Taskflow provides several class interfaces, such as tf::cublasFlowCapturer, on top of tf::cudaFlowCapturerBase for users to use external high-performance CUDA libraries together with Taskflow.

Offload a cudaFlow Capturer

By default, the executor offloads and executes the cudaFlow capturer once. When you offload a cudaFlow capturer, an executable graph will be created. The system runtime transforms the user-described graph into an executable graph optimized for maximum stream concurrency. Depending on the optimization, the user-described graph may be different from the actual executable graph. You can explicitly execute a cudaFlow using different offload methods:

taskflow.emplace([](tf::cudaFlowCapturer& cf) {
  // ... capture CUDA tasks
  cf.offload();      // offload the cudaFlow capturer and run it once
  cf.offload_n(10);  // offload the cudaFlow capturer and run it 10 times
  cf.offload_until([repeat=5] () mutable { return repeat-- == 0; })  // five times
});

After you offload a cudaFlow capturer, it is considered executed, and the executor will not run an offloaded cudaFlow after leaving the cudaFlow capturer task callable. On the other hand, if a cudaFlow capturer is not offloaded, the executor runs it once. For example, the following two versions represent the same execution logic.

// version 1: explicitly offload a cudaFlow capturer once
taskflow.emplace([](tf::cudaFlowCapturer& cf) {
  cf.single_task([] __device__ (){});
  cf.offload();
});

// version 2 (same as version 1): executor offloads the cudaFlow capturer once
taskflow.emplace([](tf::cudaFlowCapturer& sf) {
  cf.single_task([] __device__ (){});
});

Update a cudaFlow Capturer

Between successive offloads (i.e., executions of a cudaFlow capturer), you can update the captured task by rebinding it to another task type. For example, you can rebind a kernel task to a memory task from an offloaded cudaFlow capturer.

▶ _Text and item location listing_
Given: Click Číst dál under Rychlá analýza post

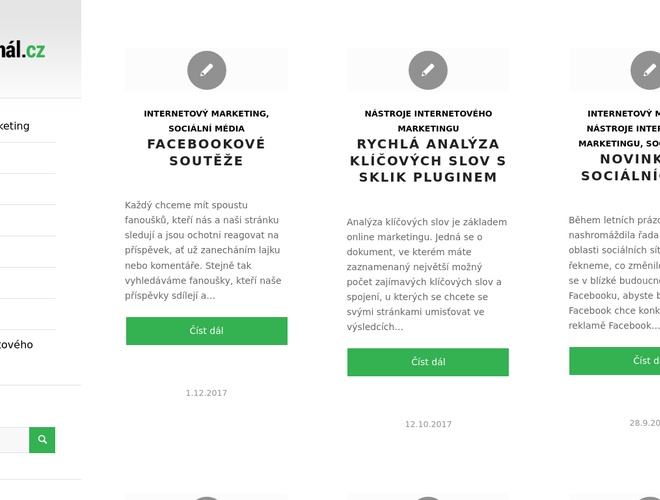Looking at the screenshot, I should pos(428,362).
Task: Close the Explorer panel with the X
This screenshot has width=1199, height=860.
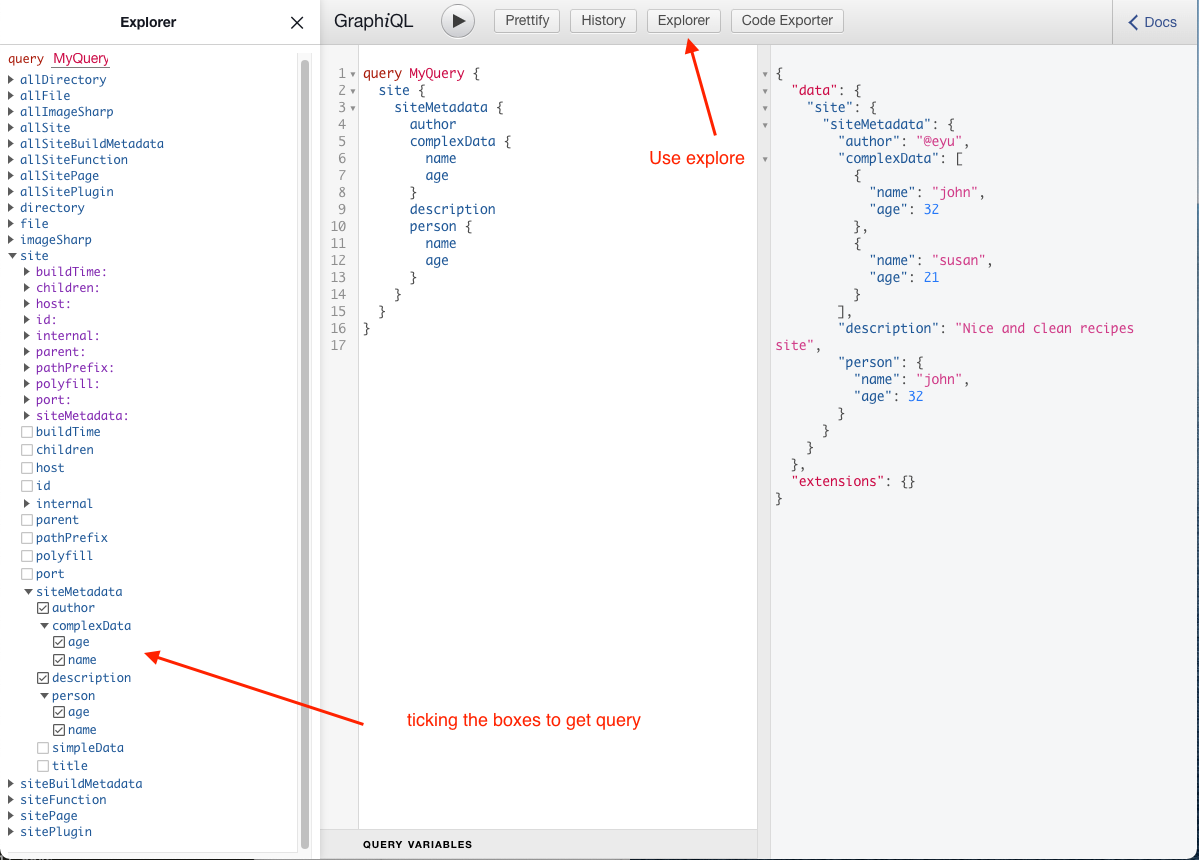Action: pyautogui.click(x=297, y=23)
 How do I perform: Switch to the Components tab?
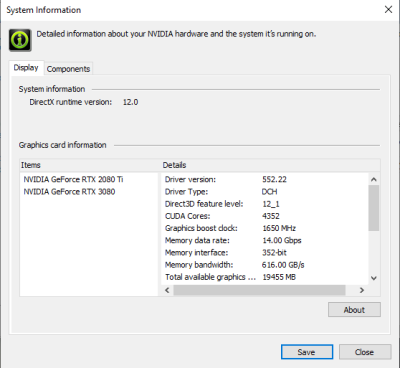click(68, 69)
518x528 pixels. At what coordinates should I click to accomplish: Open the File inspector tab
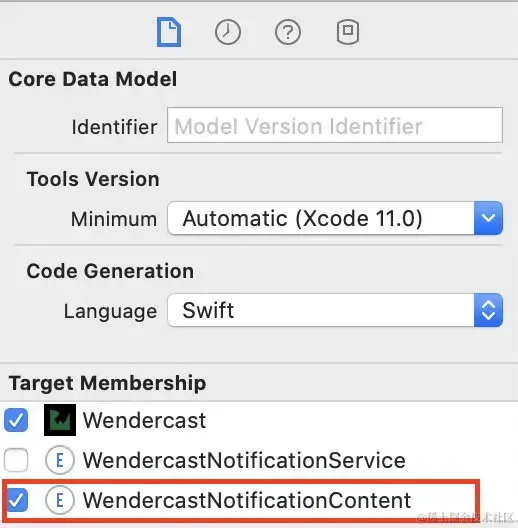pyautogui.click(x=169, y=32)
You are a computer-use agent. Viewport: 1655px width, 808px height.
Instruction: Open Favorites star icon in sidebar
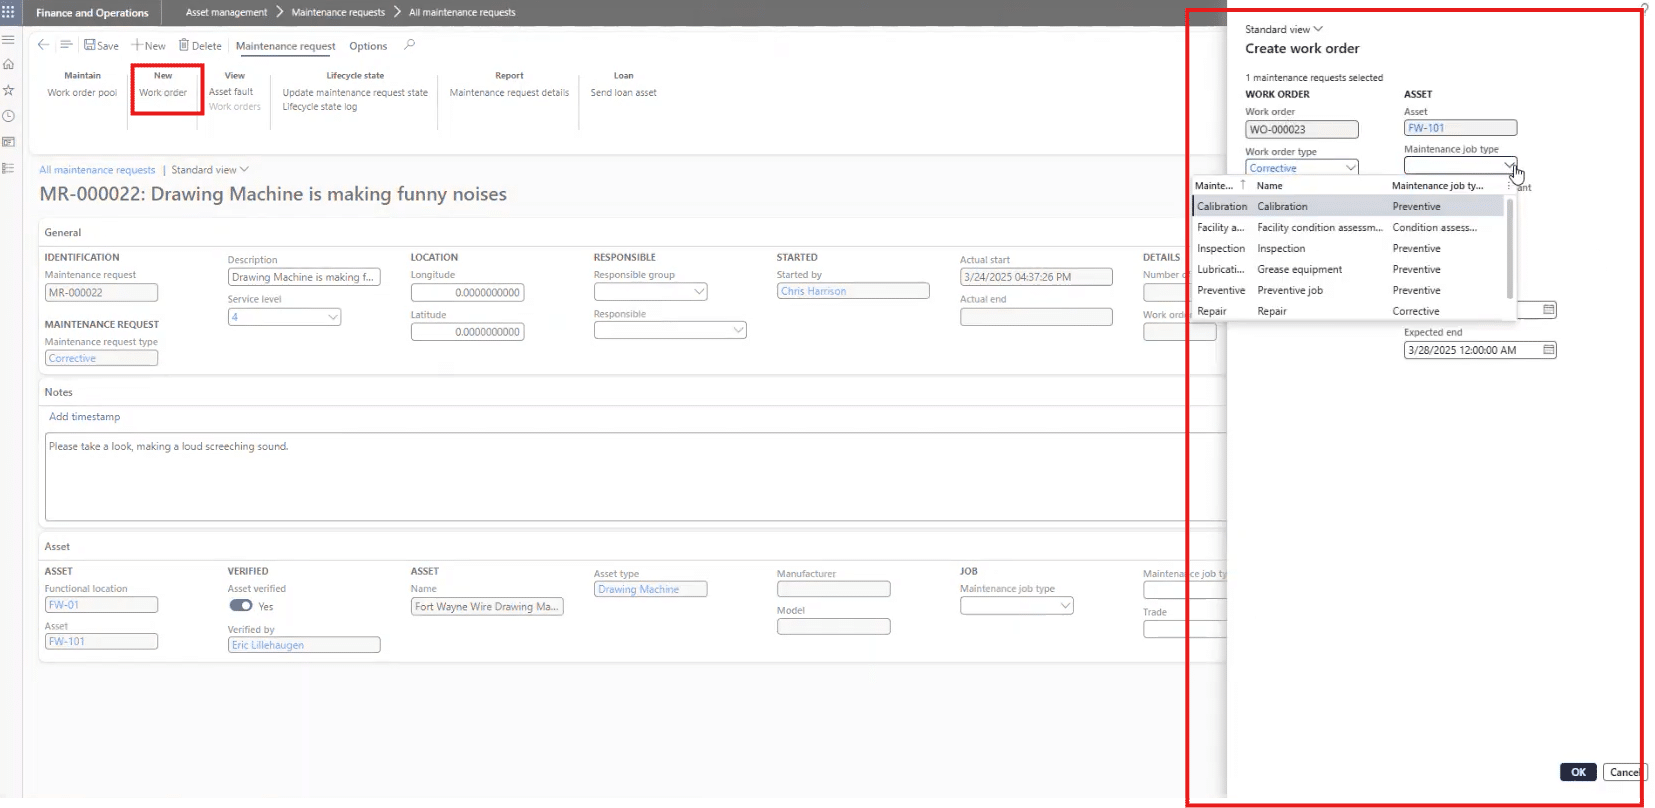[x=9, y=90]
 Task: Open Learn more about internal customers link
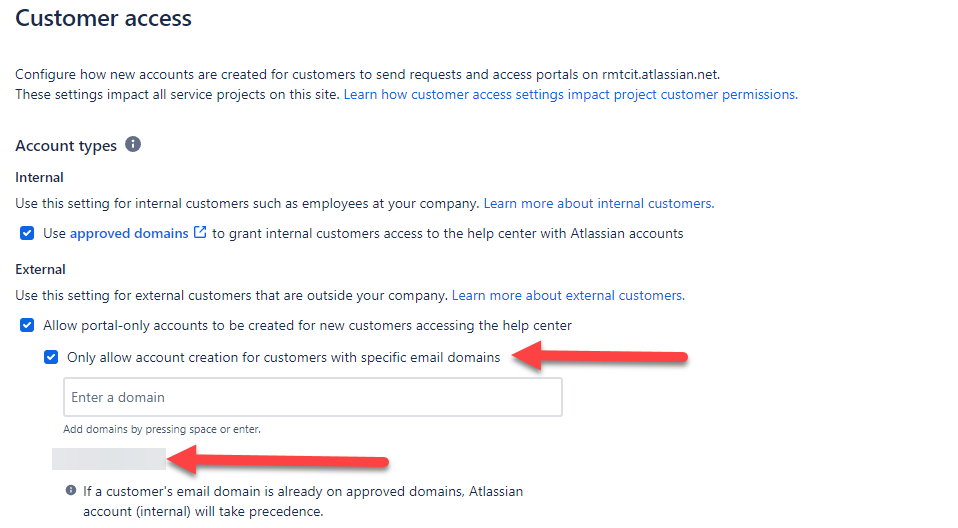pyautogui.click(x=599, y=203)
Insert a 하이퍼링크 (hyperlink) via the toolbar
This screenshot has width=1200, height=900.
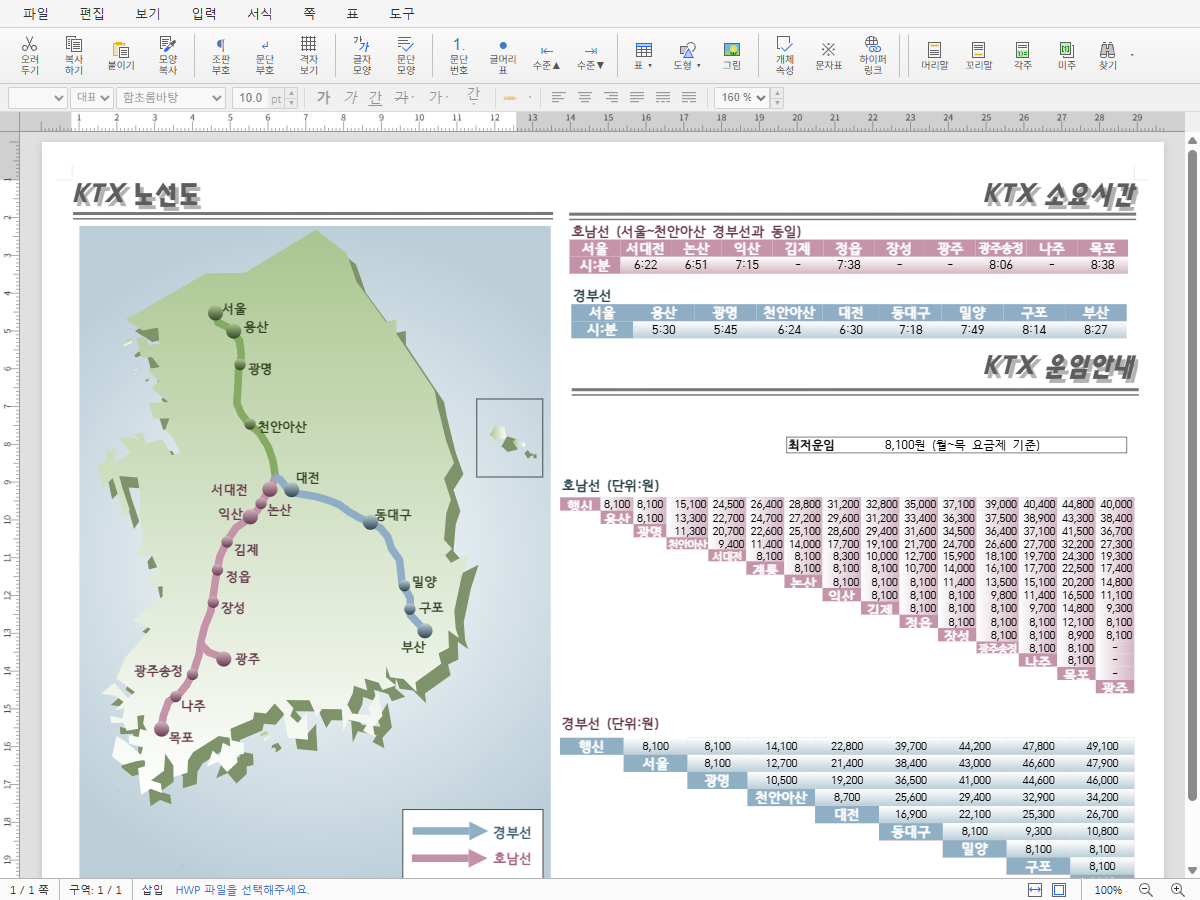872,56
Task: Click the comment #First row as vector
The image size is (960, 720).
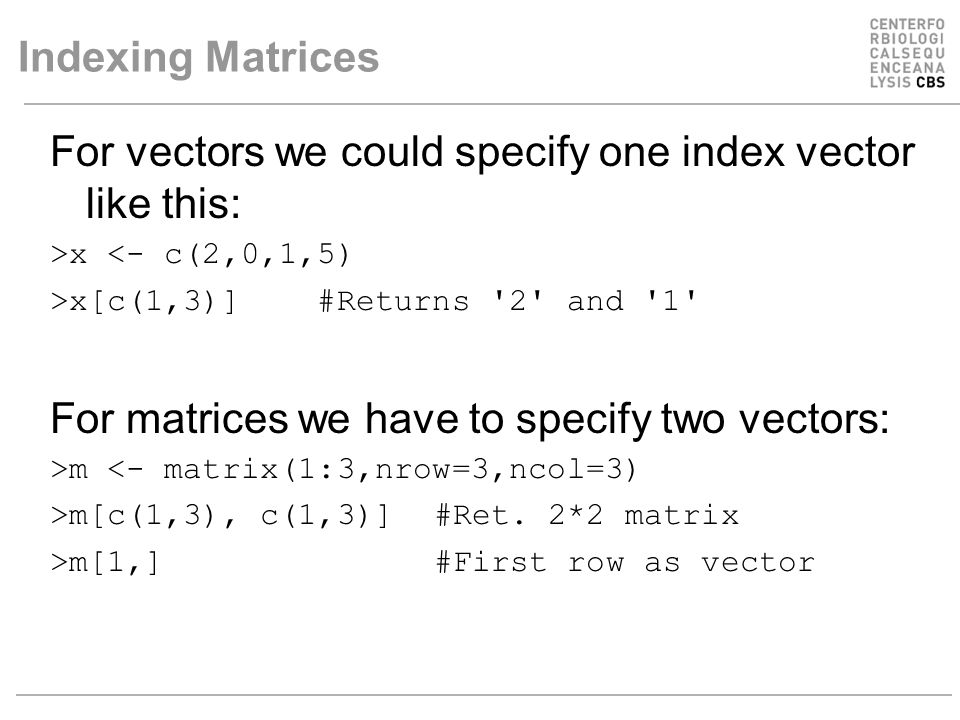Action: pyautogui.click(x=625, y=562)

▶ _What this exercise asks_
1. What is created when a cudaFlow capturer is offloaded, according to the Taskflow text?
2. Please echo the listing from its first line through the line containing "[x=9, y=90]", both included, and leave the pictures out.

▶ _Answers to each task_
1. An executable graph.

2.
Given: Click Číst dál under Rychlá analýza post

Looking at the screenshot, I should pos(428,362).
Task: Close the Explorer panel with the X
This screenshot has width=1199, height=860.
Action: pyautogui.click(x=297, y=23)
 How do I perform: Switch to the Components tab?
click(68, 69)
518x528 pixels. At what coordinates should I click to accomplish: Open the File inspector tab
pyautogui.click(x=169, y=32)
You are a computer-use agent. Viewport: 1655px width, 808px height.
Instruction: Open Favorites star icon in sidebar
[x=9, y=90]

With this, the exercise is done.